Bettina Köster is a German musician, saxophonist, composer, singer, songwriter and producer.
Career
Mania D: 1979–81
Fall 1978, Köster, student of the Berlin art schoolHochschule der Künste, began playing Saxophone for the Berlin underground band DIN A Testbild. In May 1979 Köster started with Karin Luner, Beate Bartel, Eva Gossling and Gudrun Gut an all-girls-band project Mania D. In Fall 1979 Mania D performed in New York at Arleen Schloss A's, and in the Club Tier 3. In the same year she opened with Gudrun Gut the store Eisengrau, showing underground fashion, Super 8-movies and artwork as part of the concept. Köster's Eisengrau-concept emerged to a scene hot-spot for Tabea Blumenschein, Alexander von Borsig, Blixa Bargeld and others. 1980 Eisengrau began publishing small editions of tapes with the musical works of underground bands, classifying thereby Eisengrau to a medium for music. Bettina Köster belonged to a group of Berlin artists named genius dilettantes, who, starting in 1980, performed in quick changing band-formations such as Liebesgier, Nachdenkliche Wehrpflichtige and Einstürzende Neubauten among others. Wolfgang Müller from Die Tödliche Doris invented the characterizing term of the "genius dilettantes" in his book about the Berlin scene published at the Merve-Verlag. The British radiohost John Peel referred to Köster, Gut and Beate Bartel who meanwhile had separated, during a show on 25. July 1981, as his "Queens of Noise". Mania D's produktion track 4 was chosen by Peel in his Radio-Show to as the single of the year.

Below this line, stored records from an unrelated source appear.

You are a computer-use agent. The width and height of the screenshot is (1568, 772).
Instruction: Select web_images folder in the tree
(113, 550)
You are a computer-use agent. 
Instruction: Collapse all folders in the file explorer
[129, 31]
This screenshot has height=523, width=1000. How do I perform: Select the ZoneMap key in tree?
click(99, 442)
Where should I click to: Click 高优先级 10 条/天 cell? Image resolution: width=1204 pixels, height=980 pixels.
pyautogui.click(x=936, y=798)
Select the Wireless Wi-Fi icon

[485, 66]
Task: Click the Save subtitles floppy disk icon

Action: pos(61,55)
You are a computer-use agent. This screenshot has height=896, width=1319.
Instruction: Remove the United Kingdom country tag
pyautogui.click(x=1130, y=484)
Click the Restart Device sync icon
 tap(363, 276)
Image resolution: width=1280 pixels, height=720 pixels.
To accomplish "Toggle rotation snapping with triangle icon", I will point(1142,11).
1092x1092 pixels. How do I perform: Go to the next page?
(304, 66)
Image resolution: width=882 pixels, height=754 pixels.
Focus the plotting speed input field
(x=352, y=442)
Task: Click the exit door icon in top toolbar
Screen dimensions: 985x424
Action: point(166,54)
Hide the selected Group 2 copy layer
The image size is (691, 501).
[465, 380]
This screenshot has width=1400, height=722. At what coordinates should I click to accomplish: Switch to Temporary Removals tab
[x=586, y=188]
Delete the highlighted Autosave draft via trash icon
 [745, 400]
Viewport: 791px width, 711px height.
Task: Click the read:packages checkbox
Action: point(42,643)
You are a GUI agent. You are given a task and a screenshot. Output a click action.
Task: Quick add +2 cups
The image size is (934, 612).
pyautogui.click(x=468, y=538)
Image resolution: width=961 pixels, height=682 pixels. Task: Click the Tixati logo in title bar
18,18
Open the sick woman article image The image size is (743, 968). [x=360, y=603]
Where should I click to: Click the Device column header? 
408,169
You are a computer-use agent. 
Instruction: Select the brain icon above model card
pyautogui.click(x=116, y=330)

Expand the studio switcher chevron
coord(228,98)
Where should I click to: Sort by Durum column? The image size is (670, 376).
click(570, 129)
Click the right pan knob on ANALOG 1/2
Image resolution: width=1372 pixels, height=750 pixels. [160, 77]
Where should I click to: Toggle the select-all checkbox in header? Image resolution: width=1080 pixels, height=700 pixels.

Köster lived in New York from 1983 to 2001, where she worked as a film author and producer with the director Isabel Hegner. In 1997, Köster composed the music for the film Peppermills, which won 1998 at the Berlinale the Teddy Award in the category Best Short Film. The film was directed by the Swiss Isabel Hegner, later producing a 2003 released documentary "Burma: Anatomy of Terror" which was co produced by Köster. While researching Burma for the film, Köster came across material about the drug princess Olive Yang, laying the foundation for the thriller Mandalay Moon, which she wrote together with Martin Schacht, published 2007 by Rowohlt. In 2005 Köster performed with the musician Jessie Evans in the supporting program of The Vanishing. This led to the music project Autonervous, releasing an album in 2006.
Current work
Since 2009, when "Queen of Noise" was published on Assinela Records, Vienna, Köster performs regularly with the Viennese drummer Ines Perschy in Clubs and on Festivals like Waregem in Belgium, Wave-Gotik-Treffen in Leipzig/Germany. She lives in southern Italy.